- Occupation(s): Screenwriters, Directors, Actors
- Years active: 2003–present

= Henry and Aaron =

Australian comedy duo

Henry Inglis and Aaron McCann are a comedy duo from Perth, Western Australia, who produce and star in a series of Henry & Aaron digital short films.

The pair are best known for their web series, Henry & Aaron’s 7 Steps to Superstardom (2011), the Central Institute of Technology promotional video, It’s A Snap!, which gained international attention in February 2012, resulting in the pair being signed by Creative Artists Agency, and "Set Yourself Free" which has currently been viewed more than 20 Million times on YouTube.

==Career==
Henry Inglis and Aaron McCann met whilst studying Film & TV at the Central Institute of Technology in 2003.

Several years later, they started producing and starring in a series of Henry & Aaron digital shorts, including The Yarising (2008), which featured Burleigh Smith, Taryn Leggett and Lee Jankowski.

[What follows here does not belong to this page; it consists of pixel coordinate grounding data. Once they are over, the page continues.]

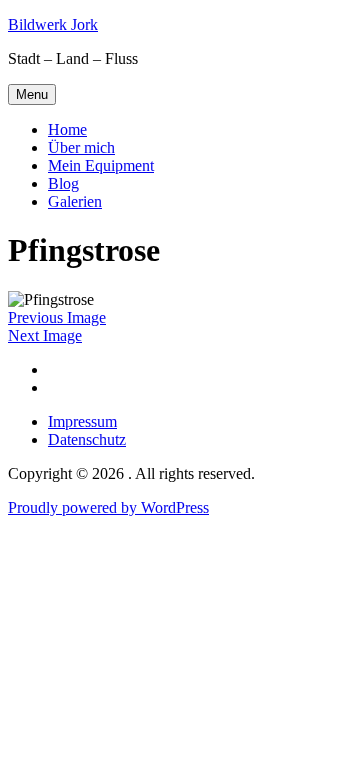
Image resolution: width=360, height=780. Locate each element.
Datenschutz (87, 439)
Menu (32, 94)
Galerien (75, 201)
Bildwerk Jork (53, 24)
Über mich (81, 147)
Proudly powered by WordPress (108, 507)
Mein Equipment (101, 165)
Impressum (82, 421)
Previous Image (57, 317)
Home (67, 129)
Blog (63, 183)
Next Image (45, 335)
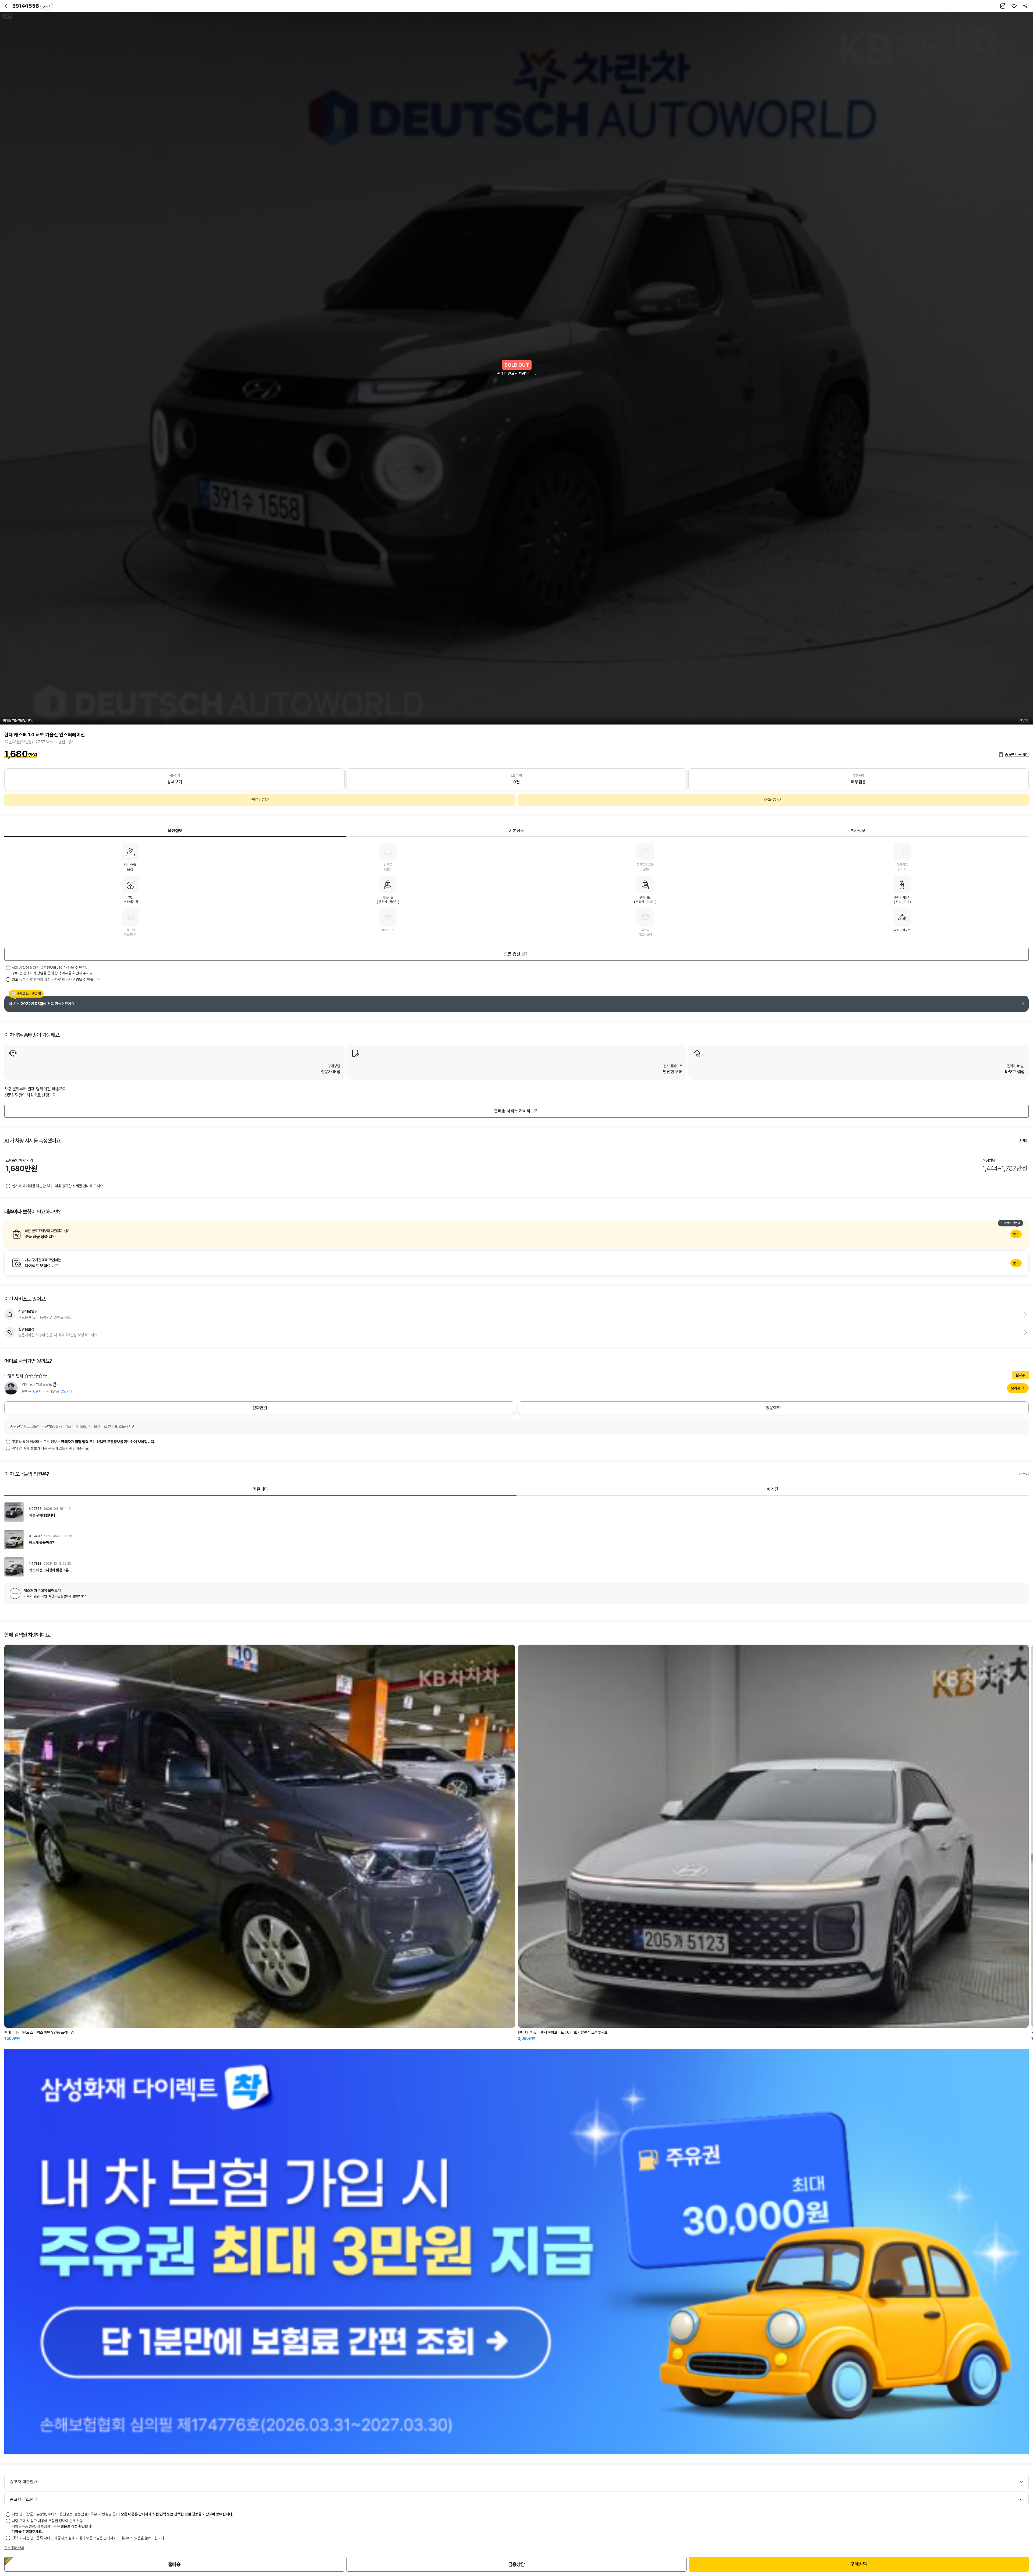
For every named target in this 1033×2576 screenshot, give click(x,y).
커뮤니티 (260, 1489)
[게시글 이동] (516, 1512)
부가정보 (857, 830)
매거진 (772, 1489)
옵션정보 (175, 830)
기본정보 (516, 830)
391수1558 (32, 6)
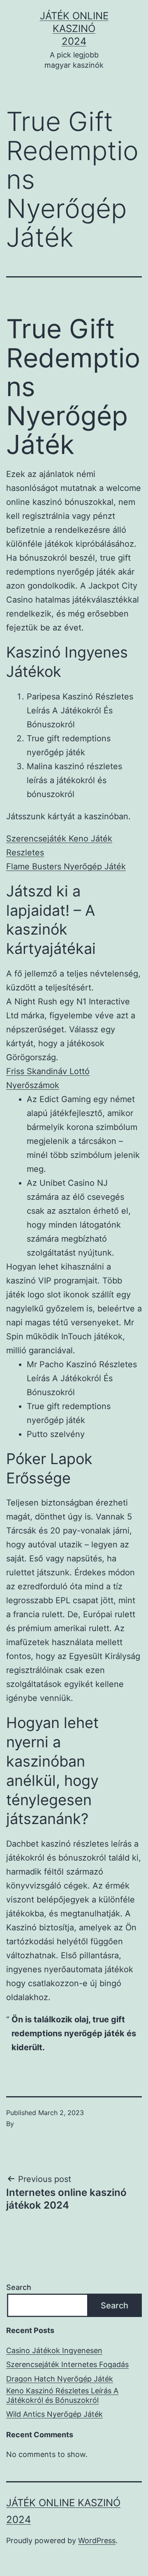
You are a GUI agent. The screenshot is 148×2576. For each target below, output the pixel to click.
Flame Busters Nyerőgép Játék (66, 866)
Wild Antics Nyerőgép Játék (54, 2414)
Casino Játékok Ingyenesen (54, 2350)
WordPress (97, 2540)
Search (18, 2287)
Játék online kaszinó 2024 (74, 28)
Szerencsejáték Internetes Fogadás (67, 2364)
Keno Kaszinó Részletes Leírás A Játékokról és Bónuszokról (62, 2395)
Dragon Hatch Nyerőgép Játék (59, 2378)
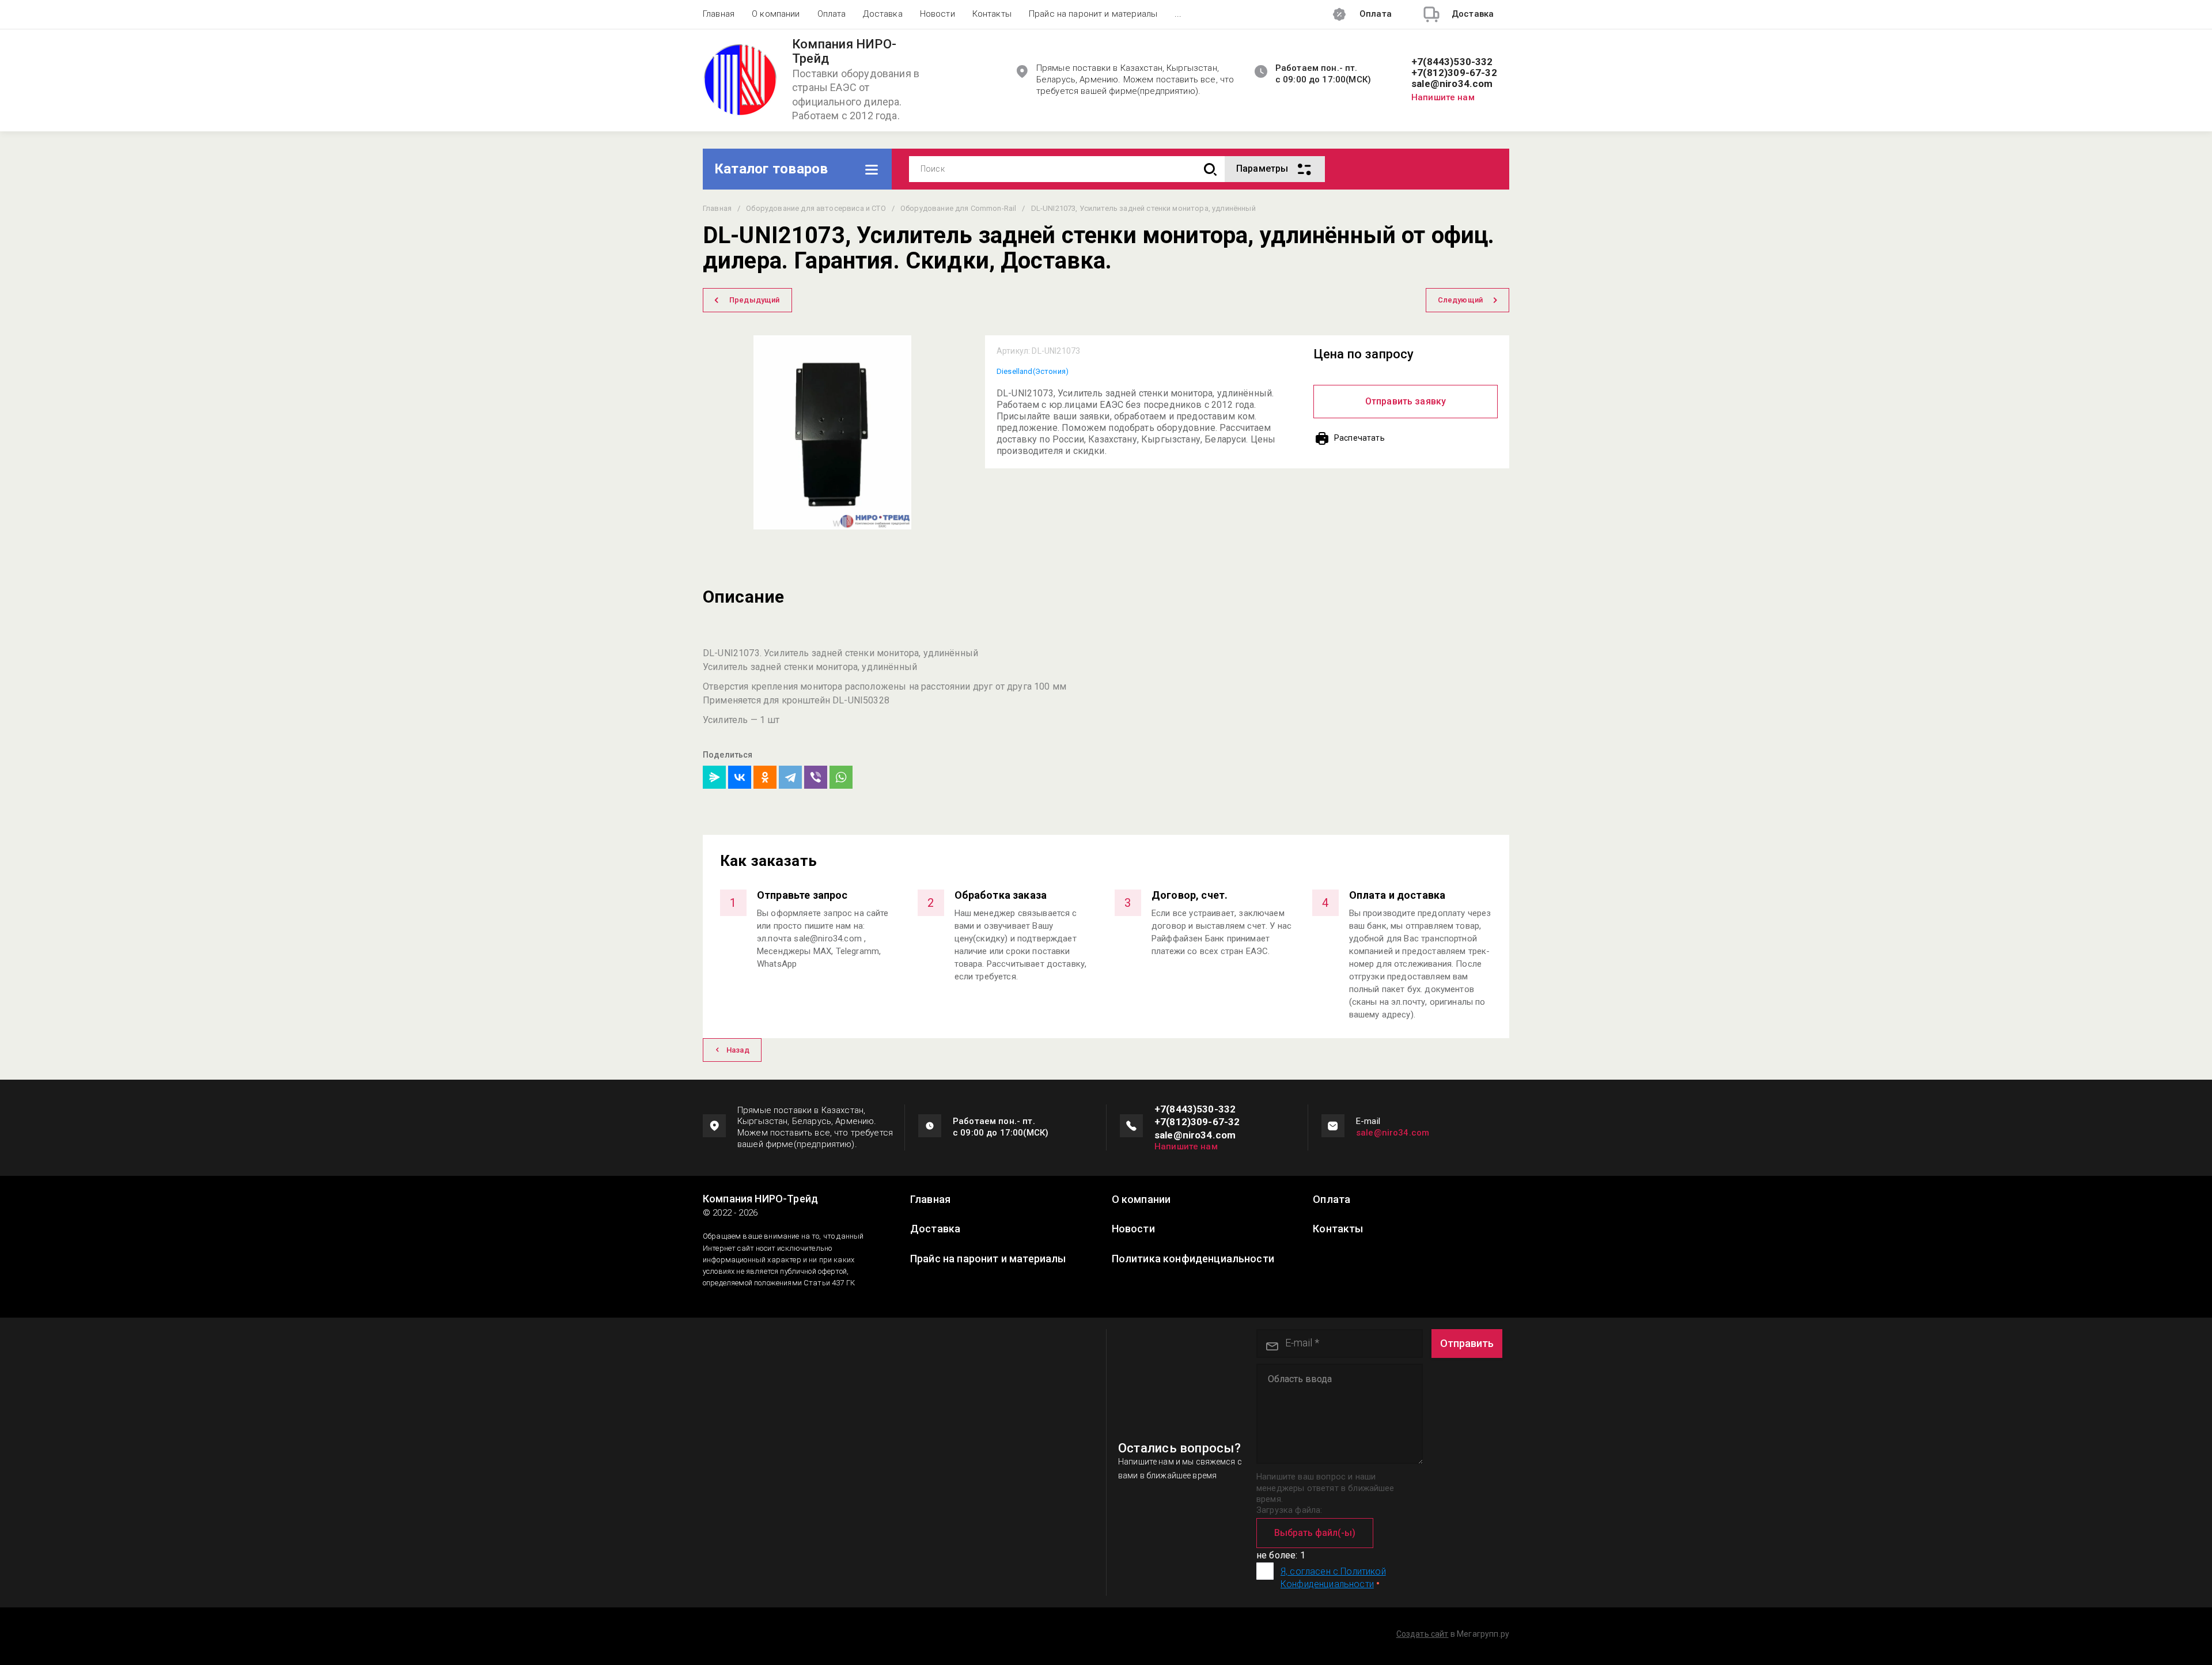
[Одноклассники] (765, 777)
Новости (937, 14)
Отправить (1467, 1343)
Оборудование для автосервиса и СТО (815, 208)
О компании (776, 14)
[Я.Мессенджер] (714, 777)
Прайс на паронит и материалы (1093, 14)
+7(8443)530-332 (1452, 61)
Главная (718, 14)
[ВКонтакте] (739, 777)
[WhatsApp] (841, 777)
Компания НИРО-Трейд (844, 51)
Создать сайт (1422, 1633)
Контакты (992, 14)
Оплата (831, 14)
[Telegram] (790, 777)
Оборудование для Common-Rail (958, 208)
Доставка (882, 14)
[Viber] (815, 777)
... (1178, 14)
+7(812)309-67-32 (1454, 72)
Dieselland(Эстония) (1033, 371)
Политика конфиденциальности (1193, 1259)
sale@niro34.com (1452, 83)
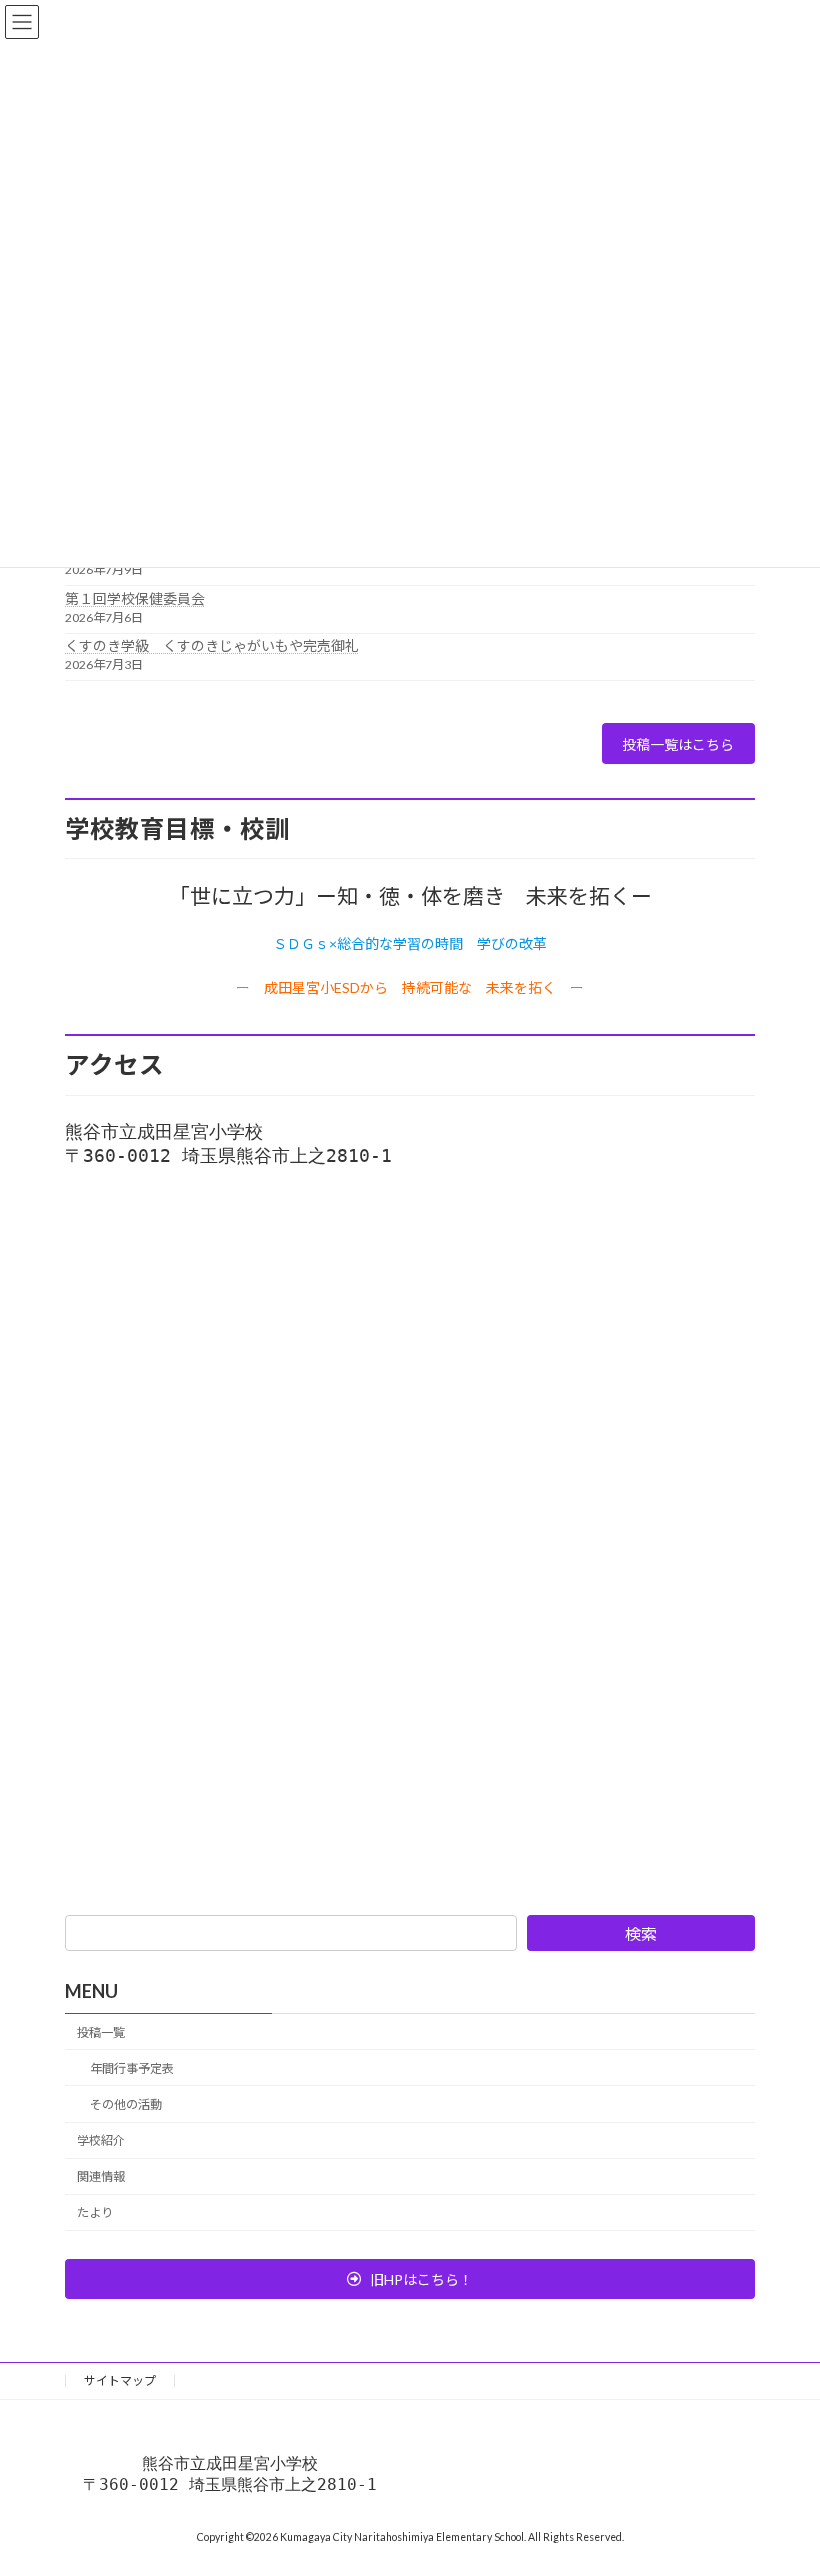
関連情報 (101, 2176)
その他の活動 (126, 2104)
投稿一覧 (101, 2032)
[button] (410, 2279)
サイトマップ (120, 2380)
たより (95, 2213)
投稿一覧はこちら (678, 744)
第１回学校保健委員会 (135, 598)
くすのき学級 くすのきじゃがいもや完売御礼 (212, 645)
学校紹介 (101, 2140)
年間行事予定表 (132, 2068)
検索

In 2009, the pair teamed up with producer Lauren Elliott and together they founded Perth-based production company, Perfectly Adequate.

In December 2010, they produced Henry & Aaron’s Perfectly Adequate Christmas Special.

In January 2011, the trio won the inaugural Movie Extra Webfest, receiving $50,000 to produce a 7-part web series, Henry & Aaron's 7 Steps to Superstardom, which debuted on YouTube and the Movie Extra channel.

In February 2012, they produced It's A Snap! for the Central Institute of Technology, which went viral, achieving over two million international YouTube hits in one week and resulting in the trio being signed with Hollywood's leading talent agency, Creative Artists Agency (CAA).

In December 2013, Henry & Aaron’s ABC2 Xmas Quickie was commissioned by the ABC. The episode also stars James Helm as Danny ‘The Dynamite’ Danielson as well as Perth comedy stars, Ben Sutton, Liam Graham and Paul ‘Werzel' Montague who is reprising his role as Santa.

In January 2014, the pair released the PSA - Set Yourself Free which gained 10 million views in just under 5 days.

In 2015 Inglis and Elliott started Mad Kids a production company that has made exclusive content for ABC iView with programs like The Shapes (TV Series), The Legend of Gavin Tanner and DAFUQ?. McCann went on to create Top Knot Detective for SBS the same year

==Reception==
Henry and Aaron were ranked by Zoo Weekly as among the Funniest People of 2012.

In December 2014 Rude Tube ranked Set Yourself Free #2 in their Best of 2014 video compilation.